Me ne andai senza depositare l’assegno, e il povero signor Chambers se la prese un’altra volta con me. Anche se gli orsi sono talmente inflazionati che bisogna metterne assieme un bel mucchio per comperare un Big Mac, non considero "nominali" mille orsi; sono più di un grammo d’oro, trentasette dollari del Canada Britannico. Con l’otto per cento in più per il servizio, la MasterCard ci guadagnava parecchio a raccogliere i soldi per l’apparato fiscale (il Fisco Eterno) della Confederazione.
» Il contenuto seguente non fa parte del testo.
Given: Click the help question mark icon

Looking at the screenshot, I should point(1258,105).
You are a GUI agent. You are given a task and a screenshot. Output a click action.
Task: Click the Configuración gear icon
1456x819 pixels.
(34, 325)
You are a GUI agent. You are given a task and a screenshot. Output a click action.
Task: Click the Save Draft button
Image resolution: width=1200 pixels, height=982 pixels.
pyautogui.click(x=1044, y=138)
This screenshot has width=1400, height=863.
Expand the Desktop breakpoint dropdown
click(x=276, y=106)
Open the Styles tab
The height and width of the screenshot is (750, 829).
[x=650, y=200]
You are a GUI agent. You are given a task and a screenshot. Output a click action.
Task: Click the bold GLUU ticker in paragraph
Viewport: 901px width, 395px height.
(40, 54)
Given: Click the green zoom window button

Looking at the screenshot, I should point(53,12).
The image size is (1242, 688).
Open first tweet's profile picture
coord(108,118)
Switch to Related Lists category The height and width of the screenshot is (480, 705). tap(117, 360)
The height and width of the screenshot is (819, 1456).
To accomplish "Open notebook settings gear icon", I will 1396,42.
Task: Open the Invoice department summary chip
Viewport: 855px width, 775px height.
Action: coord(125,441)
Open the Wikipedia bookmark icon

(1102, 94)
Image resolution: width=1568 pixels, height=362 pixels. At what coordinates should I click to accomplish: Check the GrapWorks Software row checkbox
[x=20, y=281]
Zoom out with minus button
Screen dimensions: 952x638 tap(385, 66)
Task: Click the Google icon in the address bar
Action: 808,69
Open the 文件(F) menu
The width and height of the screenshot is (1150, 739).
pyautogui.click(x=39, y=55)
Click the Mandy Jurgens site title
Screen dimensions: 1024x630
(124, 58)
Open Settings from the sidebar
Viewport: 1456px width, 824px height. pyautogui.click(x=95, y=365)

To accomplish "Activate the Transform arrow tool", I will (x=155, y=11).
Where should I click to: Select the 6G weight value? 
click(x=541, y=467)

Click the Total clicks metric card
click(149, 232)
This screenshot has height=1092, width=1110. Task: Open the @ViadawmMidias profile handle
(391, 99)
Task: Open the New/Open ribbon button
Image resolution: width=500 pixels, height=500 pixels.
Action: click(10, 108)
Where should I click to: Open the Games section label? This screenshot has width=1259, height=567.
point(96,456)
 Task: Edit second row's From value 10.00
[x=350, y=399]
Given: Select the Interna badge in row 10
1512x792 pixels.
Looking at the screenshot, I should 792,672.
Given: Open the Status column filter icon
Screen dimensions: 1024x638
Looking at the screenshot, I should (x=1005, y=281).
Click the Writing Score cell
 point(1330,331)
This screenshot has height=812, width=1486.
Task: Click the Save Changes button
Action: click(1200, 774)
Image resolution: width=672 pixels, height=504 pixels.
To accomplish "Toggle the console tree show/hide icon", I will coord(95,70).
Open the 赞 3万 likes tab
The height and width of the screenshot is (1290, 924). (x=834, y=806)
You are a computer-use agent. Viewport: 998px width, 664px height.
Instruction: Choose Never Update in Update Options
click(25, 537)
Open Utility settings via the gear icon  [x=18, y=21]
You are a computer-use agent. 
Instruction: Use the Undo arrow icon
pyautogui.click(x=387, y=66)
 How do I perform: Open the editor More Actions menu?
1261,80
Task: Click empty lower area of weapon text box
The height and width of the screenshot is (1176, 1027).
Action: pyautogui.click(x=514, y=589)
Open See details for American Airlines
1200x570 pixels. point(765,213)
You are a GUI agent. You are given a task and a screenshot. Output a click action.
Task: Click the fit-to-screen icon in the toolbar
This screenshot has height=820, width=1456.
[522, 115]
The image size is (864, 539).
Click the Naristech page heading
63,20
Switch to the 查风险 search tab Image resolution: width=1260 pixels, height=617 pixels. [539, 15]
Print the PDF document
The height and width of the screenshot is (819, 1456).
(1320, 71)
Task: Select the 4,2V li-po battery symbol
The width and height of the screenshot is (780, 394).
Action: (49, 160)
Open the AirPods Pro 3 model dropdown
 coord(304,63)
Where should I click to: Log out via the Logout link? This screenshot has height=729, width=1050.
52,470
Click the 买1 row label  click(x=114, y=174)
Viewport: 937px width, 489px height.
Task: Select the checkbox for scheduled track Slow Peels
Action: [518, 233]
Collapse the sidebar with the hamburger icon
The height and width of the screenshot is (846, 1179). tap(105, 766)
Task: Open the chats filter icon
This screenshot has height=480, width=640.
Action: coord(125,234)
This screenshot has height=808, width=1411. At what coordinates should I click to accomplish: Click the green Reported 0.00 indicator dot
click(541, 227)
Non ero certa di dovere tasse sul reddito nemmeno con la legislazione balorda della California: la maggior parte di quel denaro non era stato guadagnato in California, e proprio non vedevo che diritti potesse accampare la Confederazione sul mio stipendio. Volevo prima consultare un buon avvocato.

Tornai al Cabaña Hyatt. Blondie e Anna erano ancora fuori, ma Burt c’era. Gli parlai della faccenda; sapevo che si era occupato di servizi logistici e contabilità.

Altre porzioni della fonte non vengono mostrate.